Dry Needling Therapy Definition

It is a therapeutic technique to treat stiffness and pain in muscles. Injuries, age or overuse take a toll on the strength and flexibility of specific muscles. Painful contraction knots develop within muscles, which physical therapists refer to as trigger points.

The technique is not as scary as it sounds. The professional identifies the knots and inserts the needles through your skin to stimulate those areas. Once the needles touch the trigger points, the natural healing process of your body begins and so does the recovery.

Trigger points and painful muscles are the main characteristics of myofascial pain syndrome. Researchers have confirmed after reviewing several studies that dry needling is effective in treating myofascial pain.

How does it work?

Dry needling tends to trick the brain and changes how it perceives pain.

That not only sounds interesting but actually happens in the human body.

Let me explain.

There are two types of trigger points- activated and deactivated. The activated one causes pain. Abnormal electrical activity occurs at these points and also releases chemicals which cause inflammation in muscles.

The insertion of needles into the activated points causes biomechanical and biochemical changes in the area. The electric current and chemicals in the muscles eventually return to their original, healthy state.

Meanwhile, the deactivated trigger points extract plasma and white blood cells into the area, helping the area heal.

Also read: https://physiotherapyfirst.ca/blog/how-does-dry-needling-work-in-physiotherapy

Does Dry Needling Therapy Hurt?

No, dry needling does not hurt.  Most people do not even feel the insertion of a needle into the skin.  The process, however, induces a local twitch response. It feels like a subtle electrical shock or muscle cramps.

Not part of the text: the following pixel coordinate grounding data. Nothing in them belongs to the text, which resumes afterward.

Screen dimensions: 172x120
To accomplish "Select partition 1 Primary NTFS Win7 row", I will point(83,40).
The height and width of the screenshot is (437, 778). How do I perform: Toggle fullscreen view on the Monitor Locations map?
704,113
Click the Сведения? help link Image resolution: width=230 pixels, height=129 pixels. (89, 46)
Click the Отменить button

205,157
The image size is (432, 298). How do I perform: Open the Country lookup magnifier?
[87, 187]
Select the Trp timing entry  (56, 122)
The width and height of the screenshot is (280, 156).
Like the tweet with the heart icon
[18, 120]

Don’t worry; it’s a sign that the treatment is working.

The twitching occurs in the spinal cord as a response to the needle insertion. This step is important to deactivate the trigger points which further accelerate your healing process.

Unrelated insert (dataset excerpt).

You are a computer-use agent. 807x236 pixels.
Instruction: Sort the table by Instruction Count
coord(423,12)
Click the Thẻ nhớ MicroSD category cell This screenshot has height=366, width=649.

What are the Benefits of Dry Needling Treatment?

Dry needle is an excellent treatment for muscle stiffness and pain. It has shown positive results in the management of a wide slew of musculoskeletal conditions that cause pain and discomfort.

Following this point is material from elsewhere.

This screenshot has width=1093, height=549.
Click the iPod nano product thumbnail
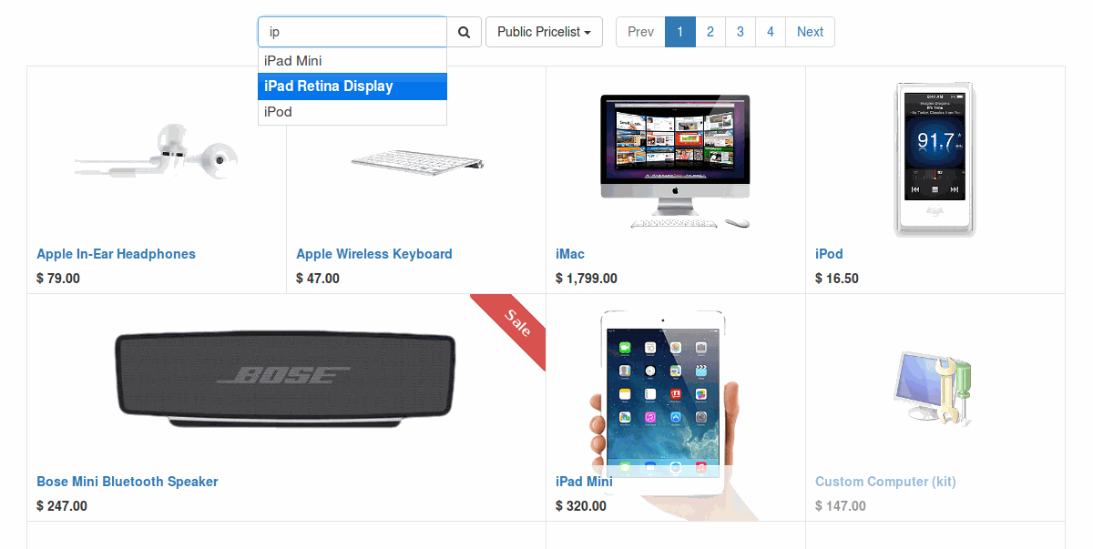[935, 160]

Here are the common conditions dry needling experts deal with daily:

  • Neck pain
  • Backache
  • Postural problems
  • Hamstring streams
  • Knee pain
  • Headaches

The physiotherapist assesses your injuries and determines whether it’s the right treatment for you or not.

What about the side effects?

There are no serious side effects to this treatment. The needle is very thin and patients barely feel anything during the procedure. You may feel muscle soreness for a few hours or up to 2 days. But that is temporary and is nothing to worry about.

Is Dry Needling the Same as Acupuncture?

No, dry needling and acupuncture are two different treatments.

Dry needling is based on scientific biomechanical principles. It is a part of Western medicine.

Acupuncture, on the other hand, is traditional Chinese medicine.

While dry needling therapy focuses on relieving muscle pain, acupuncture balances the energy levels in the body.

Who Provides Dry Needling Treatment in Brampton?

Dry needling is a specialized technique that involves training sessions. There are certified chiropractors, medical doctors and physiotherapists in Brampton who train to provide you with accurate dry-needling therapy.  other scientific terms for the treatment are functional dry needling, biomedical dry needling and intramuscular stimulation.